Because our current emoji options have failed to plumb the depths of our dark, dark souls.
I was inspired by E’s post on Six (Much Needed) Emoji Ideas for Modern Ladies to share my ideas for what I like to call dark emojis. The current crop of emojis that are available to us simply do not satisfy our needs as human beings trying to communicate with each other in a vast and chaotic world. Mostly, they are just too cute.
While I do enjoy the (somewhat tame) knife emoji that is on offer, the other emojis in this theme are decidedly basic. I would like to suggest a few emojis that could expand our arsenal and allow us to express our darker tendencies. And more succinctly threaten our enemies.
Six emoji ideas for modern ladies with dark souls
A jar of poison
Poison is the preferred method of killing for women, according to me and other women with whom I have discussed this. Poison is calculated. Poison is basically nonviolent. Poison is smart. A jar of poison emoji would be just the thing I could use to rattle someone who was not taking me seriously.
a black cat + the witches from macbeth
It truly shocks me that these two emojis do not exist. These emojis could be used separately or together, depending on the texter’s intentions, and both would make excellent warning signs to those who would wish to do you harm. Alternatively, I would accept a Bellatrix Lestrange emoji.
a knife hovering above an unnervingly large pool of blood
As I mentioned earlier, I find the current knife emoji very tame.
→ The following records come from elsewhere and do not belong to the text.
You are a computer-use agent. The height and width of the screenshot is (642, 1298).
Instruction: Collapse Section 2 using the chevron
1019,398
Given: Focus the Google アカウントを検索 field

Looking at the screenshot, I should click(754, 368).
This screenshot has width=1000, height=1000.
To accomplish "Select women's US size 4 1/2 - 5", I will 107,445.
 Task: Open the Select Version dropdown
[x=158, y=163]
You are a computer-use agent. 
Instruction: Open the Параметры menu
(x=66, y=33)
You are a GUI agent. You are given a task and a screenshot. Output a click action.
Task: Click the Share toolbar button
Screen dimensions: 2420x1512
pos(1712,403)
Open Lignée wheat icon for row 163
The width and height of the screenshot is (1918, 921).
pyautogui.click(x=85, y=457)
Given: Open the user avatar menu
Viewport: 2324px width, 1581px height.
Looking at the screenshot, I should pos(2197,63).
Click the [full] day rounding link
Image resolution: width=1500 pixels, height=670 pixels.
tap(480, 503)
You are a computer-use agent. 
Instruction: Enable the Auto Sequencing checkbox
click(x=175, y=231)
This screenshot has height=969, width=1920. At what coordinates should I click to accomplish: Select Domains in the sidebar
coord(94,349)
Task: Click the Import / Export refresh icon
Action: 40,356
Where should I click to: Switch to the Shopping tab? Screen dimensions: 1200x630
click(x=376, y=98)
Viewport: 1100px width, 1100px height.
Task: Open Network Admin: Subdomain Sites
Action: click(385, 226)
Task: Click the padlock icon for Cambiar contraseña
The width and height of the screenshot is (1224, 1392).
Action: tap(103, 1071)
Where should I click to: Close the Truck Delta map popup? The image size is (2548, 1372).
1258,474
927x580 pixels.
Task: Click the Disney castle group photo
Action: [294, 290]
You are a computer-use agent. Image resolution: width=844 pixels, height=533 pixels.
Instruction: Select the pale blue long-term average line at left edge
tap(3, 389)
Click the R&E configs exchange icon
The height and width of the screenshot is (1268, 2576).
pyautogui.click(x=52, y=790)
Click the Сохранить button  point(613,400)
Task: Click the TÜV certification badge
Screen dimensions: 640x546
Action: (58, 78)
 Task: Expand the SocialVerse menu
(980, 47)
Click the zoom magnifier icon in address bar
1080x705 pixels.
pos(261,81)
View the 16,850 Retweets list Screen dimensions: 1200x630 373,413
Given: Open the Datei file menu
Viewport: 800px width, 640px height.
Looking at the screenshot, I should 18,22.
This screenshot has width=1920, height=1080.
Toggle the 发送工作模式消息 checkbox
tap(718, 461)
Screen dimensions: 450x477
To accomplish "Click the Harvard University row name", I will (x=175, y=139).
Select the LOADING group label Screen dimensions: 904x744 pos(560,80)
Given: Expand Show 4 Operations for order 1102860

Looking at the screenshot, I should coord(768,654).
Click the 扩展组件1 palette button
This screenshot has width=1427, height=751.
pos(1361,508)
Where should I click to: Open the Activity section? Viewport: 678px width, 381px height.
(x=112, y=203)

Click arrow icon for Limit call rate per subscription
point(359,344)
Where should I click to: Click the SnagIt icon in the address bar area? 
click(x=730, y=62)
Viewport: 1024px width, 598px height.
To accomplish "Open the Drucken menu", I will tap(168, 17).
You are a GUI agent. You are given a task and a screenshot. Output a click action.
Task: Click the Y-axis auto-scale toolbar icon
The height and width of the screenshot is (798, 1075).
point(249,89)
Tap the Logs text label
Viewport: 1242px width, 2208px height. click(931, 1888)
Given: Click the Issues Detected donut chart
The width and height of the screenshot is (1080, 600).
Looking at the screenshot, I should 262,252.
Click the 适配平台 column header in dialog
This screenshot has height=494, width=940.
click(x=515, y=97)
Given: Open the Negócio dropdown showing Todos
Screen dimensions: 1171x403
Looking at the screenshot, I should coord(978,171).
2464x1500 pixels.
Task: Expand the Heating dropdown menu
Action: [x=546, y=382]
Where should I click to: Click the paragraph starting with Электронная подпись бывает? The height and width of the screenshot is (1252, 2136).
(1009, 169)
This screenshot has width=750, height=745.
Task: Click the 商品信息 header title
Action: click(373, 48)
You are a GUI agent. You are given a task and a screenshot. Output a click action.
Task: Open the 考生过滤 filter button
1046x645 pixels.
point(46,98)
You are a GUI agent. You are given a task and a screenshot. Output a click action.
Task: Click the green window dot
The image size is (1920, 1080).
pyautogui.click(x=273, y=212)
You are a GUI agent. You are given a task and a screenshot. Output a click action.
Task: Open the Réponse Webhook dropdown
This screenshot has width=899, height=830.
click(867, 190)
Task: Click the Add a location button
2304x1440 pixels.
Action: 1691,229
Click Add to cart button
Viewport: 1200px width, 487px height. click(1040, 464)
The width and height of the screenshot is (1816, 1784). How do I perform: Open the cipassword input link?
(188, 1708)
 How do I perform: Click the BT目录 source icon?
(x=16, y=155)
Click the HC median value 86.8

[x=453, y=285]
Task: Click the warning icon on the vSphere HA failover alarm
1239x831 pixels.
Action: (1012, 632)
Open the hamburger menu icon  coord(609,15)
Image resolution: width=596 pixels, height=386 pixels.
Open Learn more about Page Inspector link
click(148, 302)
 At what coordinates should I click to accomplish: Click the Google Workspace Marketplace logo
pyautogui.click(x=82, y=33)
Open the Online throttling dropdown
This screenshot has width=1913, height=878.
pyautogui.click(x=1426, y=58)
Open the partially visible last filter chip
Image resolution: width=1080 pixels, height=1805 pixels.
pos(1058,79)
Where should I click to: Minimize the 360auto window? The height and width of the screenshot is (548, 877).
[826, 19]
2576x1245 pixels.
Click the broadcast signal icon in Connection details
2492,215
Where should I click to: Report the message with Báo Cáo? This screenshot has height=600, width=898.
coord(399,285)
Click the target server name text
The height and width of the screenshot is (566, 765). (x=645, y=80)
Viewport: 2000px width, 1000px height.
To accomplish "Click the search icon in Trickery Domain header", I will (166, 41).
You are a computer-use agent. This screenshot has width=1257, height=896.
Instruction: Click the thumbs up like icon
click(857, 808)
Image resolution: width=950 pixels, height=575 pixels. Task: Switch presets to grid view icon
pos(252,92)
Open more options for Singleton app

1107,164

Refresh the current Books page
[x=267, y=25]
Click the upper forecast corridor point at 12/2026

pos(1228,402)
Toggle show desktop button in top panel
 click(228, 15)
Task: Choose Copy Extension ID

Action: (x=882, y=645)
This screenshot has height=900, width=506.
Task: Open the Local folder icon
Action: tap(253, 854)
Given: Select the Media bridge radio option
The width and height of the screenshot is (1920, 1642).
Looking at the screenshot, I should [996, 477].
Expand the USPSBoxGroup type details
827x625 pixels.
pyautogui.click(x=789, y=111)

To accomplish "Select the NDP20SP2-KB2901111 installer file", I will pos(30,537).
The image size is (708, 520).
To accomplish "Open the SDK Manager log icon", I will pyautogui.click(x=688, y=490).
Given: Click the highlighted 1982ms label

It could easily be used to ask someone to chop vegetables or buy new knives or for a wealth of other knife-related but non-threatening purposes. What we really need is an emoji that draws a line in the sand. I want a knife emoji that clearly says if you don’t chop up the vegetables for our vegetarian ratatouille before I get home, there will be consequences.
Because who could terrify men more than Rosamund Pike’s Amazing Amy except, perhaps, Glenn Close’s Alex Forest? Just think how chic a Rosamund Pike Amazing Amy emoji would be. And then consider its versatility. Is someone obliquely referring to you as a cool girl? Chill them into silence with Amazing Amy. Is your husband having an affair with one of his students? Throw down Amazing Amy and see how quickly his libido dries up. Is an old flame forcing you to stay in their creepy mountain cabin while also attempting to ply you with silk negligees and ice cream? Send them Amazing Amy and see how quickly they let you leave for fear of being stabbed to death mid-coitus (use the knife hovering above an unnervingly large pool of blood emoji if necessary). Is the ghost of Neil Patrick Harris haunting your phone? Exorcise him with Amazing Amy.
Inspired by the classic short story by Charlotte Perkins Gilman, this emoji would be just the thing to warn your patriarchal husband/ doctor (who is always trying to get you institutionalized for hysteria) that you are aware of their intentions and are planning a counterattack.
beating heart under a floorboard
This Edgar Allen Poe inspired emoji would be the perfect warning to overnight guests, particularly potential paramours, to treat you and your home with respect.
P.S: The image at the top of the post is a negative space drawing of a human skeleton that I did in a high school art class.